The appeal of frat-house camaraderie, the pleasures of “talking shit”—you’d think people would outgrow it. Not all of us do. Lately I find myself flashing back pretty often to college days and the needling conversations we used to have in my predominantly male circle. For better or worse, I miss that stuff. The inside jokes, the private language, “just kidding” (but not really), “just between us” (but not really). The political incorrectness of it is not the part I most miss, but it is a part of it that I used to accept, back in the day.

Imus tries to have his cake and eat it too, along a number of dimensions. Eugene Robinson of the Washington Post points out that being a shock jock and being a respectable political commentator are incompatible. Imus’s show gives listeners the ingratiating feeling that he’s saying something shocking, something that shouldn’t be repeated outside present company—forgetting for a moment that it’s being broadcast live to hundreds of thousands of listeners. And many have pointed out how, repeatedly, Imus has transgressed, then grudgingly repented, then transgressed again. He occupies a no-man’s land between nice and naughty, reliable and volatile. (Again, like Dubya, who for all his righteousness likes to play the semi-reformed rogue occasionally.) Even this week, he apologizes with one breath then makes veiled threats with the next.

More from Eugene Robinson—I found this a compelling description of the appeal of talk radio:

Drive-time radio has become a free-fire zone, a forum for crude and objectionable speech that would be out of bounds anywhere else. There's an intimacy about radio. The medium creates the illusion of privacy -- it's just the jock and his or her entourage speaking to you, the listener, alone in your car where nobody else can hear.

Maybe, in your heart of hearts, you think some of those stereotypes are true -- about black people, or white people, or Latinos or Asians. Somewhere on the radio dial you'll find some jock who not only agrees but is willing to say so out loud, willing to ridicule those "others" and thus cut them down to size. You can have all your prejudices confirmed on your way to work. It's almost like putting on a suit of psychological armor. [emphasis mine]

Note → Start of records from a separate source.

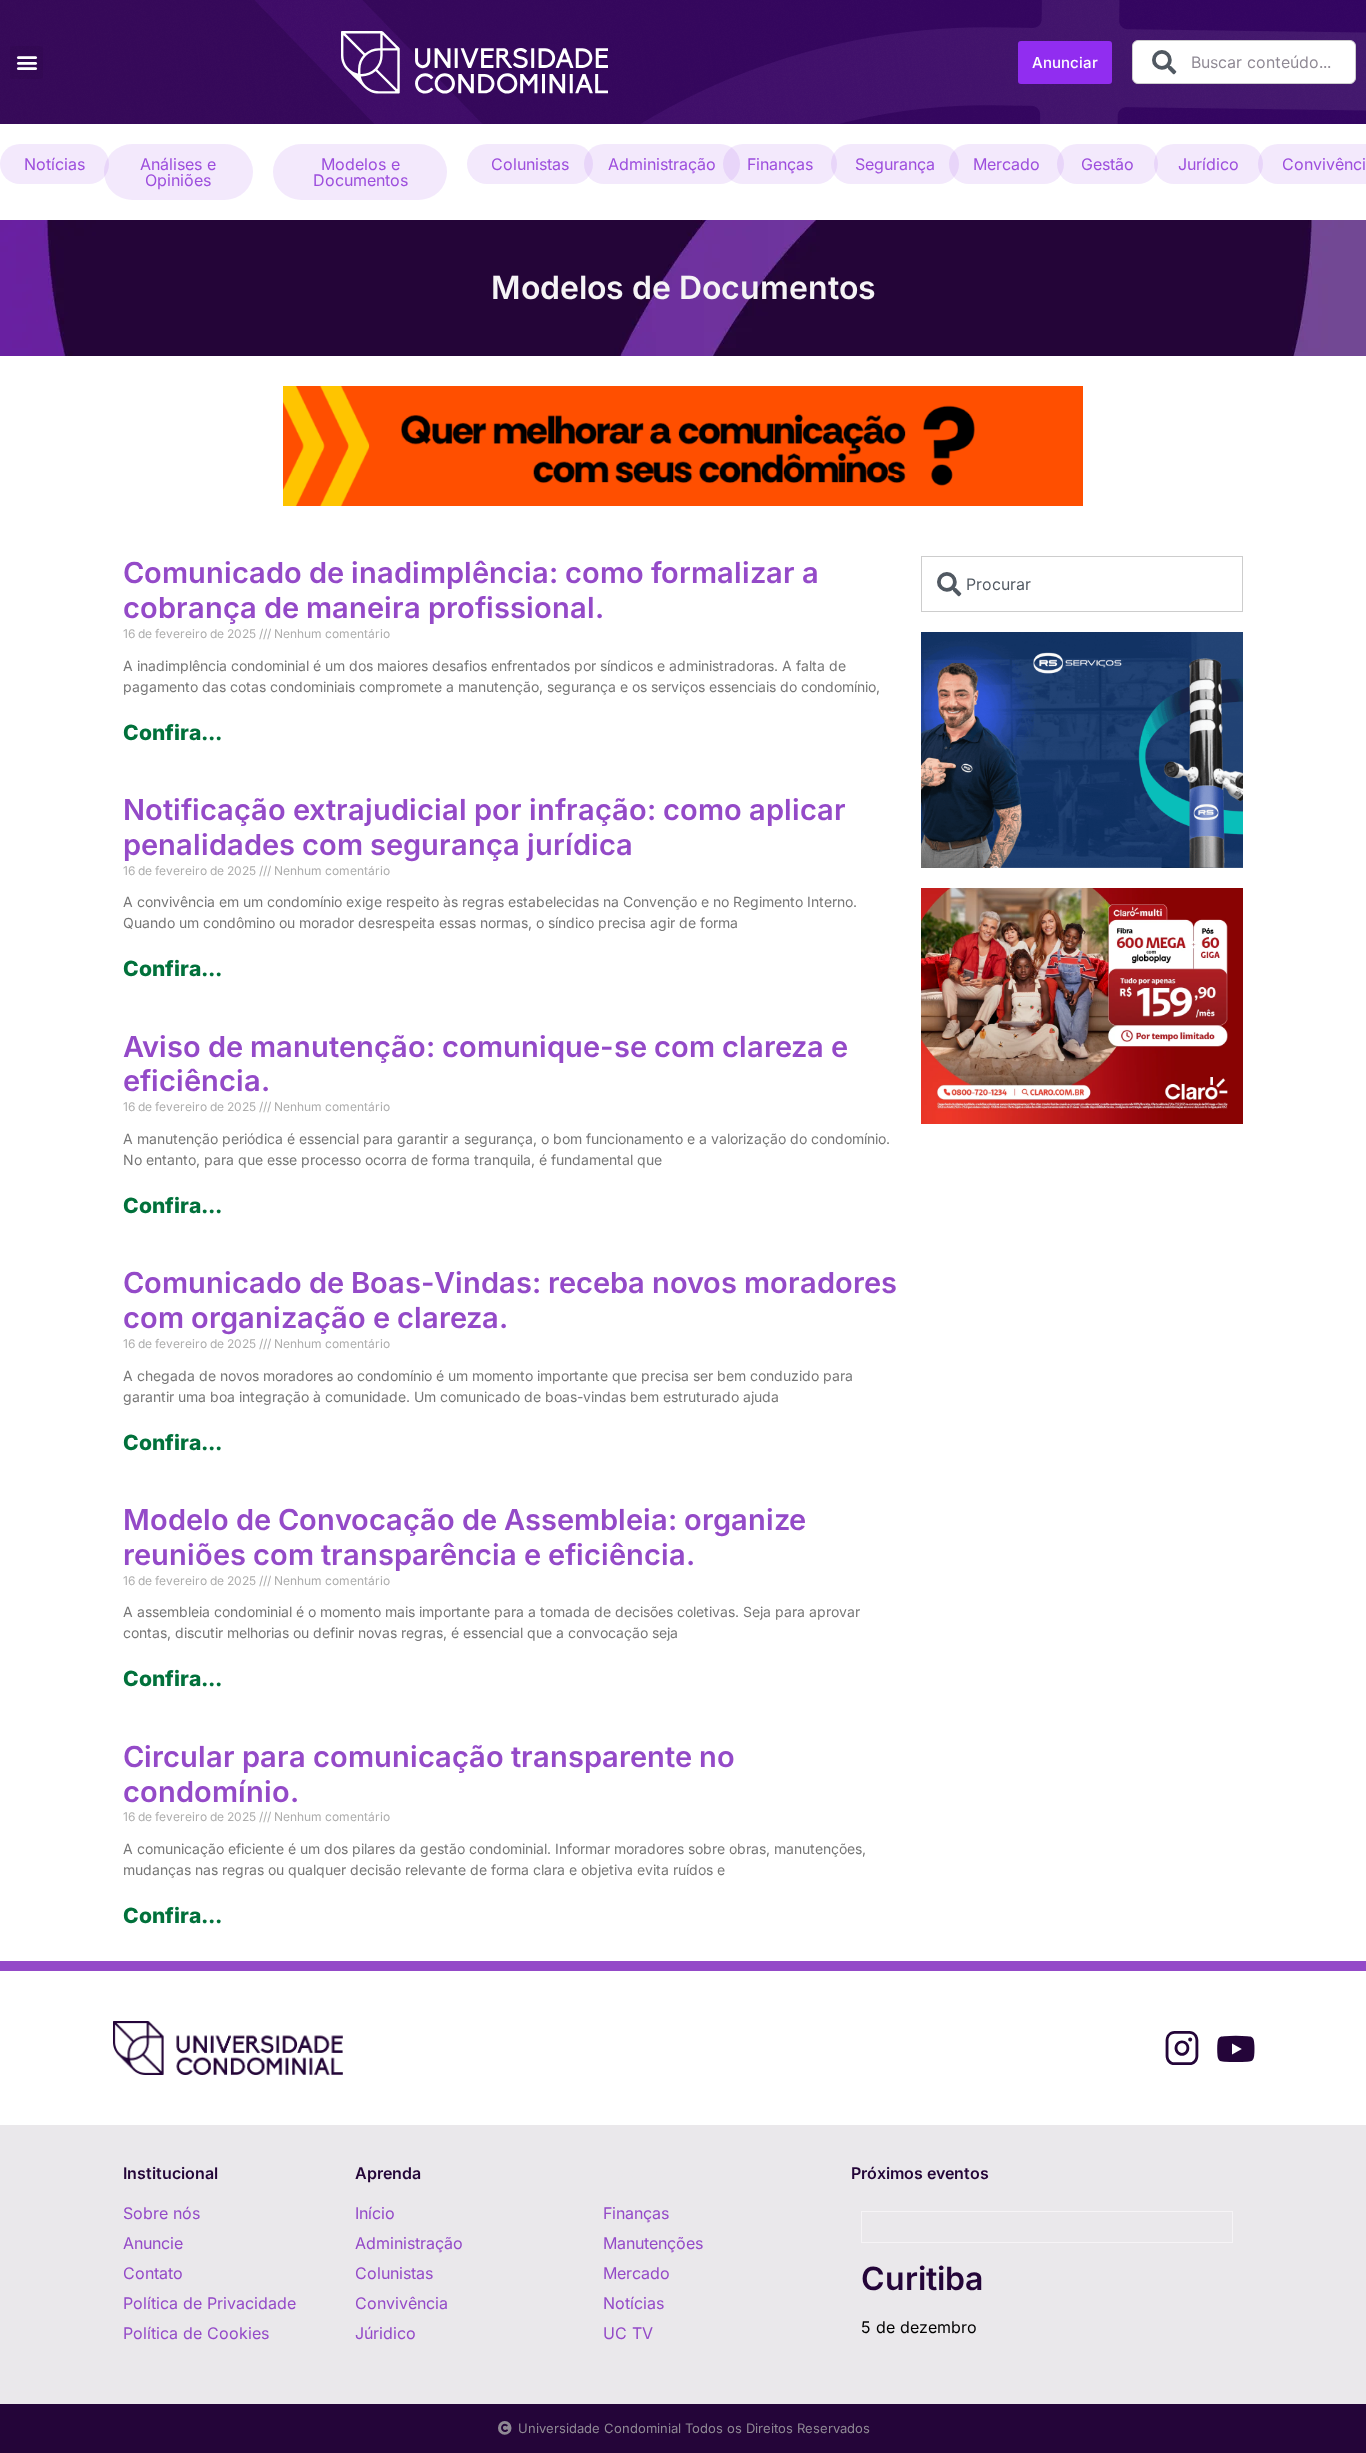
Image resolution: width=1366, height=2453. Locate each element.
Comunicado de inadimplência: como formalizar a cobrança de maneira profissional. (471, 590)
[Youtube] (1235, 2048)
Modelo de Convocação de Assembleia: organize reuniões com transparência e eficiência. (464, 1537)
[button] (26, 62)
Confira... (172, 732)
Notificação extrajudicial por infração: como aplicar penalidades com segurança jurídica (484, 827)
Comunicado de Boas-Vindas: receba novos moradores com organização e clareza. (510, 1300)
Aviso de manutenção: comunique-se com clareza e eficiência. (485, 1064)
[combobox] (1244, 62)
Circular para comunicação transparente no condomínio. (429, 1774)
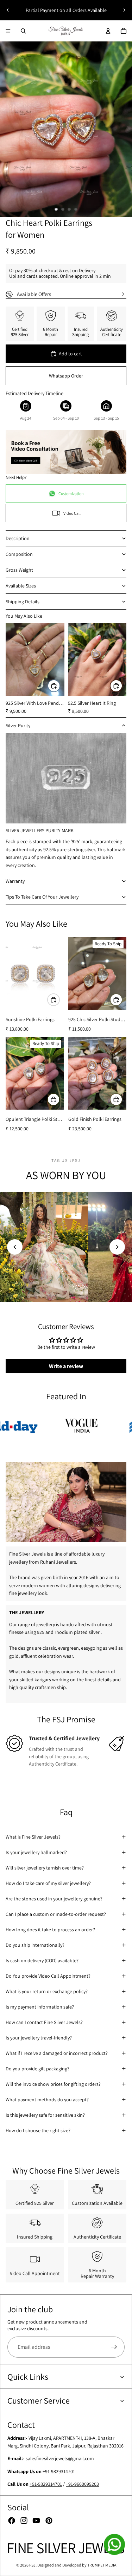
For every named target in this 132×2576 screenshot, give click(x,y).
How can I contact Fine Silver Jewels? (44, 2022)
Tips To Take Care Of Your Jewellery (42, 897)
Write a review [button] (66, 1366)
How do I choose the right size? (38, 2130)
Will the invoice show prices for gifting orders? (53, 2084)
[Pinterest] (49, 2520)
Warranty (15, 881)
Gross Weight (19, 570)
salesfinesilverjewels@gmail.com (60, 2458)
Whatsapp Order (66, 376)
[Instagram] (24, 2520)
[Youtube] (36, 2520)
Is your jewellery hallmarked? (36, 1852)
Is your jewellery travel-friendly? (39, 2038)
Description (18, 538)
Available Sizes (21, 586)
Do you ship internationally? (35, 1945)
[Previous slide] (7, 10)
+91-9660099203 (82, 2484)
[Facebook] (11, 2520)
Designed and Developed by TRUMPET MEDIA (76, 2565)
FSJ (32, 2565)
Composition (19, 554)
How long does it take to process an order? (50, 1929)
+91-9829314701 (59, 2471)
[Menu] (8, 31)
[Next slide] (124, 10)
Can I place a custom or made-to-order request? (56, 1914)
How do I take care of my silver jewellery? (48, 1883)
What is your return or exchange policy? (47, 1991)
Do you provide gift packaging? (37, 2068)
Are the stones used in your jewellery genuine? (54, 1898)
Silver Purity (18, 725)
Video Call (72, 513)
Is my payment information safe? (40, 2007)
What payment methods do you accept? (47, 2099)
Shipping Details (22, 601)
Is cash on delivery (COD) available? (42, 1960)
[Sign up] (114, 2347)
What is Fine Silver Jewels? (33, 1837)
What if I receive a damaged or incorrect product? (57, 2053)
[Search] (23, 31)
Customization (71, 493)
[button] (15, 1247)
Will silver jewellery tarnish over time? (45, 1868)
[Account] (108, 31)
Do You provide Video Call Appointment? (48, 1976)
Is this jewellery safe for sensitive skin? (45, 2115)
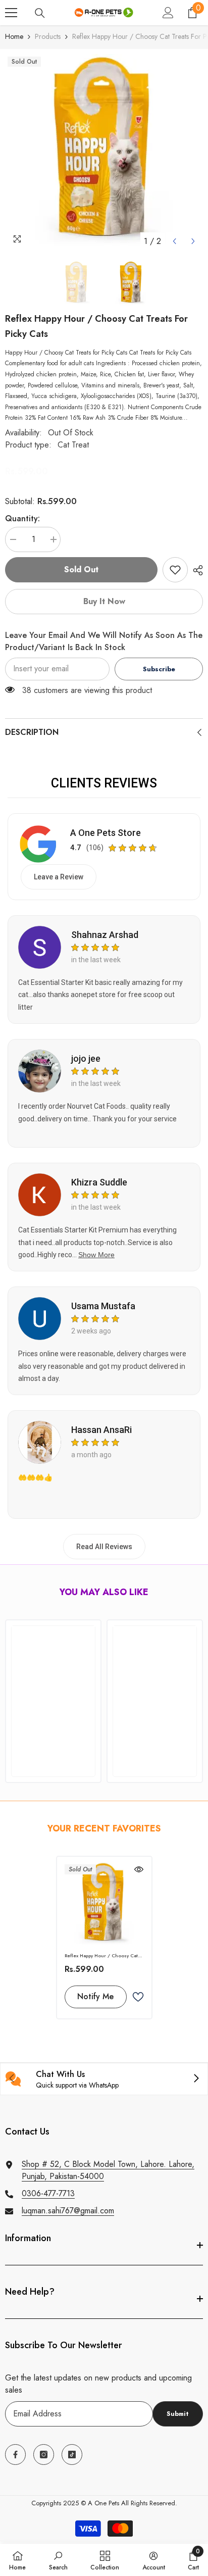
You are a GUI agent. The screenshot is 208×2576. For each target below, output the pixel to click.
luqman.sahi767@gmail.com (68, 2210)
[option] (104, 152)
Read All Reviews (104, 1547)
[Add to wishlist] (138, 1997)
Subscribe (159, 669)
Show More (96, 1255)
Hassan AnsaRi (101, 1429)
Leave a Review (58, 877)
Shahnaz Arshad (104, 934)
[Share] (195, 570)
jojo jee (85, 1058)
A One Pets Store (105, 832)
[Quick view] (138, 1869)
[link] (175, 569)
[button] (174, 241)
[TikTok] (72, 2454)
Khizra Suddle (99, 1182)
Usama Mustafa (103, 1306)
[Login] (168, 12)
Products (48, 36)
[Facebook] (15, 2454)
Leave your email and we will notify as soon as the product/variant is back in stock (103, 641)
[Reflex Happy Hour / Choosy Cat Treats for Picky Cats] (104, 1904)
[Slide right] (196, 2079)
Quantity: (22, 518)
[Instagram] (43, 2454)
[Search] (40, 13)
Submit (178, 2413)
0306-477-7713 (48, 2193)
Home (14, 36)
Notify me (95, 1996)
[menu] (11, 13)
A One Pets (103, 2503)
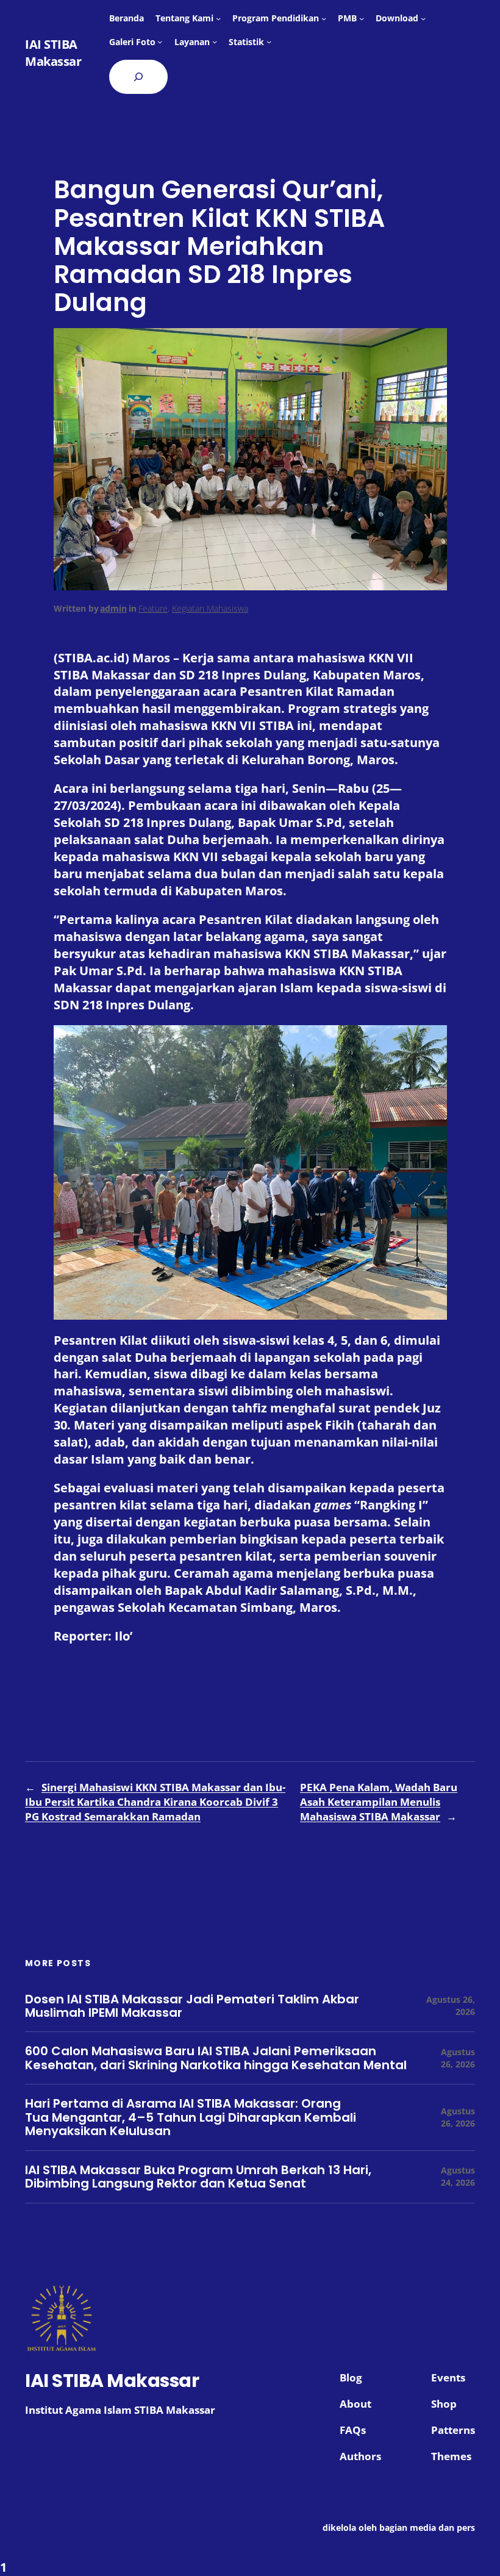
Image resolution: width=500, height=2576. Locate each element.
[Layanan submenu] (214, 41)
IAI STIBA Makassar (53, 53)
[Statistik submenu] (268, 41)
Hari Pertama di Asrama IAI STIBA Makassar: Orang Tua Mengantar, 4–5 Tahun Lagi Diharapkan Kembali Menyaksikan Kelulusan (190, 2117)
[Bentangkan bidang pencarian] (138, 77)
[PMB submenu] (361, 18)
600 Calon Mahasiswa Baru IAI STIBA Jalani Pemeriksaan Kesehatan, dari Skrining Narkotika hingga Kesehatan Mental (216, 2058)
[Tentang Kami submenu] (218, 18)
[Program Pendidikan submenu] (323, 18)
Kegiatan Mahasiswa (210, 608)
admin (113, 608)
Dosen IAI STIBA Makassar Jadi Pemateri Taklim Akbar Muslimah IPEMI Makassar (192, 2006)
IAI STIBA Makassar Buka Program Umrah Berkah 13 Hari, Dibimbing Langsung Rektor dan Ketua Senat (198, 2177)
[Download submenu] (423, 18)
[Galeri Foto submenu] (159, 41)
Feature (153, 608)
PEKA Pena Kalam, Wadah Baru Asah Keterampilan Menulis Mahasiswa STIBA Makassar (378, 1801)
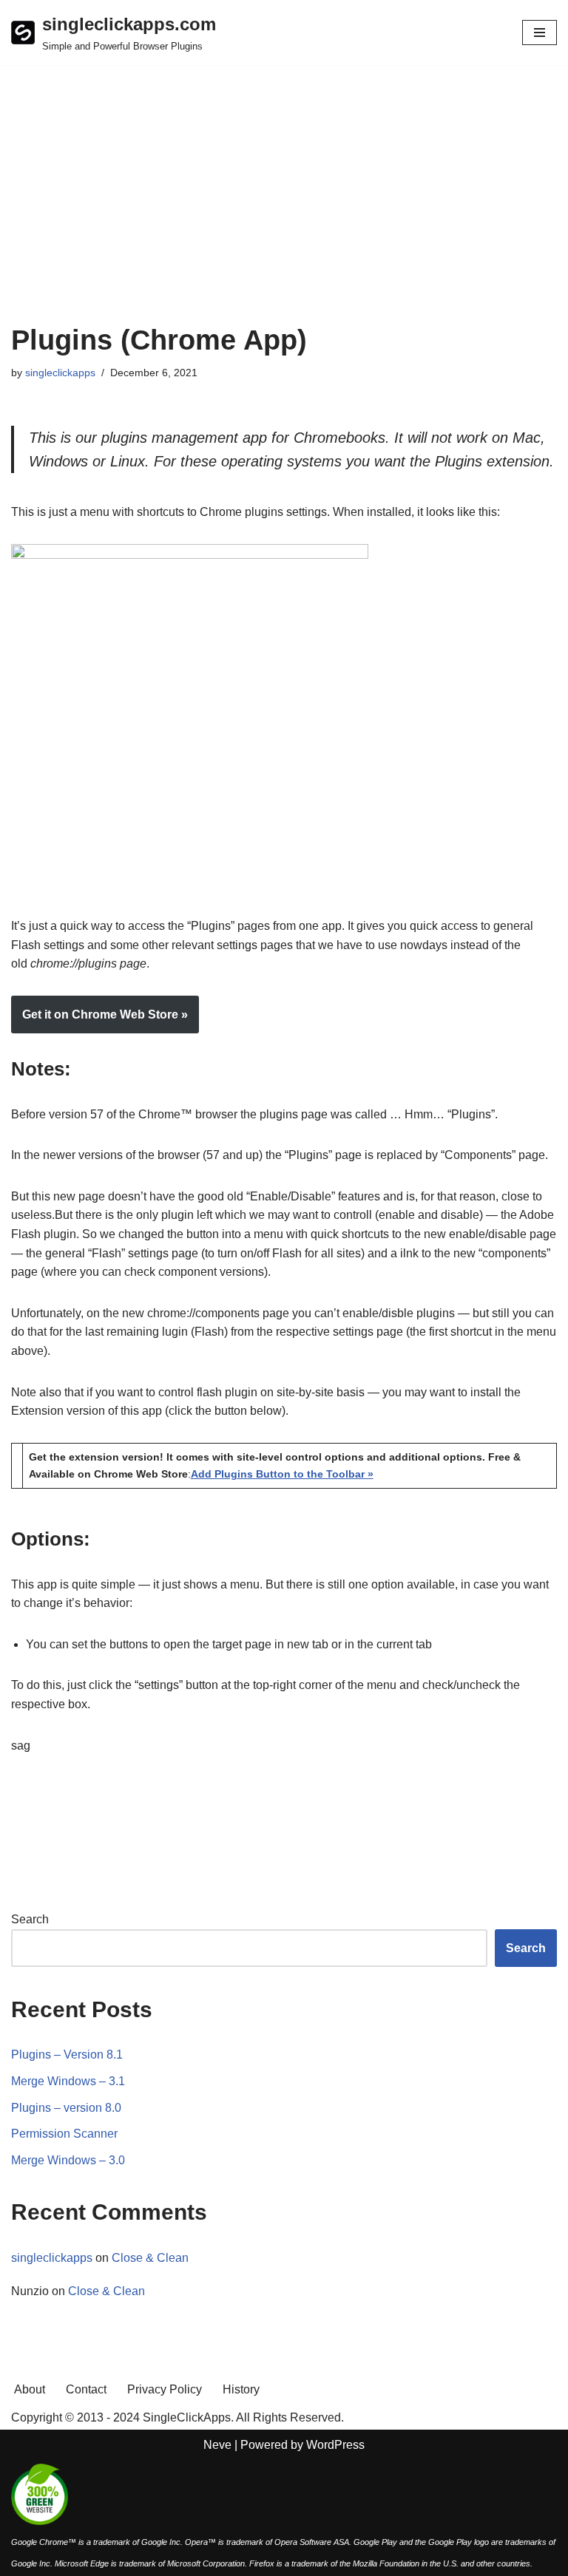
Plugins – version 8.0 (66, 2107)
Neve (217, 2445)
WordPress (335, 2445)
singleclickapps (60, 372)
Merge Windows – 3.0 (68, 2160)
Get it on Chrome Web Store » (105, 1014)
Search (30, 1919)
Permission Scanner (64, 2133)
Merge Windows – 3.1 (68, 2081)
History (241, 2389)
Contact (86, 2389)
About (29, 2389)
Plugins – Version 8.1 (67, 2054)
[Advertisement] (284, 212)
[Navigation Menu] (539, 32)
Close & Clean (150, 2258)
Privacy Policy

Two months ago when I was writing about FM radio, I thought about the power of radio as a medium, the sense of intimacy that it carries. I also thought about the advent of shock jocks reflecting a movement in which that intimacy was exploited for unfortunate ends. (I had in mind Howard Stern as well as the Greaseman, a Washington-area DJ who eventually met a premature career death due to his fondness for racist jokes.)